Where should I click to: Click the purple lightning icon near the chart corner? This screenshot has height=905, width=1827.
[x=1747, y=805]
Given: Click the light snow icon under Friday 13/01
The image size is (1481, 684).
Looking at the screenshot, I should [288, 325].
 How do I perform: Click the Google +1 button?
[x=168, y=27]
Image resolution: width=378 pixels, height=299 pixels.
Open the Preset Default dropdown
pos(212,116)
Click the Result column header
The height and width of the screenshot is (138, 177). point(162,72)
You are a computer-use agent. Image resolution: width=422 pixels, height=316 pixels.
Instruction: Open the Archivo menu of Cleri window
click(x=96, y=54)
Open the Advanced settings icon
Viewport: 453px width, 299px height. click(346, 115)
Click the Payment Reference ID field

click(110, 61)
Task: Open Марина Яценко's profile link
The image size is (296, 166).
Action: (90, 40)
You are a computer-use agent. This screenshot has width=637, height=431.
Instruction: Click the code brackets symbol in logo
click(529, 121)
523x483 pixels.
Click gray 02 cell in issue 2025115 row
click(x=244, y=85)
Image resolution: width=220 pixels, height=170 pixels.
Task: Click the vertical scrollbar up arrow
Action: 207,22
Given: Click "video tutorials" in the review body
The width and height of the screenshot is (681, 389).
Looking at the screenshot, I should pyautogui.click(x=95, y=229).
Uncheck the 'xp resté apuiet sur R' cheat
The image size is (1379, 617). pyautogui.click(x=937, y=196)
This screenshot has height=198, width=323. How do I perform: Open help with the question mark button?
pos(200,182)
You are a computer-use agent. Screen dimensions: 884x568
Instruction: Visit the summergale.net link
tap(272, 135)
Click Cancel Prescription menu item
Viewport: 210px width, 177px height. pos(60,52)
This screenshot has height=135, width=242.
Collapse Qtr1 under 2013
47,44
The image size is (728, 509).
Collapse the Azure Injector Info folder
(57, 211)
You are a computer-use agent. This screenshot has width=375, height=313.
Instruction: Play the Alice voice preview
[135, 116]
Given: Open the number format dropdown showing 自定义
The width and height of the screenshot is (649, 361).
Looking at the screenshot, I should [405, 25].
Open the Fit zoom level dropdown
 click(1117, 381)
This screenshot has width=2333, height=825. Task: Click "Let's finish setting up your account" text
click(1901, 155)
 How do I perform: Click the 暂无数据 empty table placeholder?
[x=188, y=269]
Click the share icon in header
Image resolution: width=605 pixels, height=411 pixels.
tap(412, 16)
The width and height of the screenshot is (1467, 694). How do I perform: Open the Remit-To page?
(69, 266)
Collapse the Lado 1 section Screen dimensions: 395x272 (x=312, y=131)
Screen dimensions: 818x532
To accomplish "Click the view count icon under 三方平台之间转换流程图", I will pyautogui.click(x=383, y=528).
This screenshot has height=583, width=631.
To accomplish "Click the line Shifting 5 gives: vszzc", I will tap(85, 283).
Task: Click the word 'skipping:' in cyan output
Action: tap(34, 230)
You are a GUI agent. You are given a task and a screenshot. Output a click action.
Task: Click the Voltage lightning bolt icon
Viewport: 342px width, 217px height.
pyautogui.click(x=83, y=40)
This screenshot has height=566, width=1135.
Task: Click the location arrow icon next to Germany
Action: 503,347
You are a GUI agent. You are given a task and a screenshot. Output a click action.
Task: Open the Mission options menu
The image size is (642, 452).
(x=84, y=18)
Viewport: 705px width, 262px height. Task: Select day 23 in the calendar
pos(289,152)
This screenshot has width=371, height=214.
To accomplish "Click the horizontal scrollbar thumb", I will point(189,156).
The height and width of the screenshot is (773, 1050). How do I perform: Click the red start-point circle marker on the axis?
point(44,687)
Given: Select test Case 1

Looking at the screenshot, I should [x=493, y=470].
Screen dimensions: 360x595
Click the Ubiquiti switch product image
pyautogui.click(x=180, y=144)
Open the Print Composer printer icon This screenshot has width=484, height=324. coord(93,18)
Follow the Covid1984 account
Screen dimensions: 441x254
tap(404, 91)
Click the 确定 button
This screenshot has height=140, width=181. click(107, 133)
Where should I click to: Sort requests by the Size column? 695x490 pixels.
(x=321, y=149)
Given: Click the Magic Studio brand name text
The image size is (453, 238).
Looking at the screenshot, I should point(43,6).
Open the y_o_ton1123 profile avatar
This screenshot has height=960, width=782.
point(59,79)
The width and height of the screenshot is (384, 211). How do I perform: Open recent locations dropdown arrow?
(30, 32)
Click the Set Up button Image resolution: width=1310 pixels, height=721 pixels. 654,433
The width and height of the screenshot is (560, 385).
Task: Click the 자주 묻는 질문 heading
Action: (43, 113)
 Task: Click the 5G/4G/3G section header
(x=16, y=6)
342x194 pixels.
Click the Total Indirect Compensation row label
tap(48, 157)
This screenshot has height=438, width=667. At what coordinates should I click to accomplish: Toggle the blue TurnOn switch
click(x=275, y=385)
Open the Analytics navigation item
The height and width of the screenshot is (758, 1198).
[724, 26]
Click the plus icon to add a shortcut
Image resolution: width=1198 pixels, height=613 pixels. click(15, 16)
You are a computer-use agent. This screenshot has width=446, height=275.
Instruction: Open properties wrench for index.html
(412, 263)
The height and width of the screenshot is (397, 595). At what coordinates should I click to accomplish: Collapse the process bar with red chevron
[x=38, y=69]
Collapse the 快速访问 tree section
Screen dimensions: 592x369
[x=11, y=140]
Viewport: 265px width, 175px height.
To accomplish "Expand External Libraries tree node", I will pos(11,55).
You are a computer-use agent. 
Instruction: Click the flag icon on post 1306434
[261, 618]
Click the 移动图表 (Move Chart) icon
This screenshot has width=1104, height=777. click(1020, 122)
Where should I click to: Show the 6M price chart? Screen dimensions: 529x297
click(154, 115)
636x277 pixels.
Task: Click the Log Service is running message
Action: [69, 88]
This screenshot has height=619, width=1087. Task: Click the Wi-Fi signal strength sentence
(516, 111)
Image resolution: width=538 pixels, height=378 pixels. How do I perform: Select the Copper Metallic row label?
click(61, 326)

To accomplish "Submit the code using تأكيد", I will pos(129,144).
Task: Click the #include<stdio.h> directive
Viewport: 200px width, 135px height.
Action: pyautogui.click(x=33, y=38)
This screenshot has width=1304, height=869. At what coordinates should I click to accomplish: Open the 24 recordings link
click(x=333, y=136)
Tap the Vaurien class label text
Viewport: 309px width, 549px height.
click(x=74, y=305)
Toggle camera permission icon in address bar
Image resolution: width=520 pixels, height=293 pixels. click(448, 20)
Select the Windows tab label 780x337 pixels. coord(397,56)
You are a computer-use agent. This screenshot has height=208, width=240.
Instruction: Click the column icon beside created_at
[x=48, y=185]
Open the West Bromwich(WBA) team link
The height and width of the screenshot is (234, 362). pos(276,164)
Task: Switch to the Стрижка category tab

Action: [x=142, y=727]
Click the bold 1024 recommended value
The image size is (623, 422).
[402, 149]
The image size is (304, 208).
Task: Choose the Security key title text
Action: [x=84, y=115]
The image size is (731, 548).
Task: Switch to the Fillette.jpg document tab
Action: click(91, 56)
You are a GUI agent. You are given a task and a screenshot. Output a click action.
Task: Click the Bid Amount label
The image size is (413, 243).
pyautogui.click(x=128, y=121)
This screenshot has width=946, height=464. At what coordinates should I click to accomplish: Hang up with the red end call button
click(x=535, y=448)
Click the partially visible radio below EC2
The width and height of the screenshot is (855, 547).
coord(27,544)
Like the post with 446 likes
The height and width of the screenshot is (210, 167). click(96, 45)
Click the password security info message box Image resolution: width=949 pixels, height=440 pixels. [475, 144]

HOW TO COMPLETE THIS TASK |
Which of the lines above include the string "profile"? Pick them out and copy them.

PROBLEM SOLUTION |
Task: Open Марина Яценко's profile link
Open the y_o_ton1123 profile avatar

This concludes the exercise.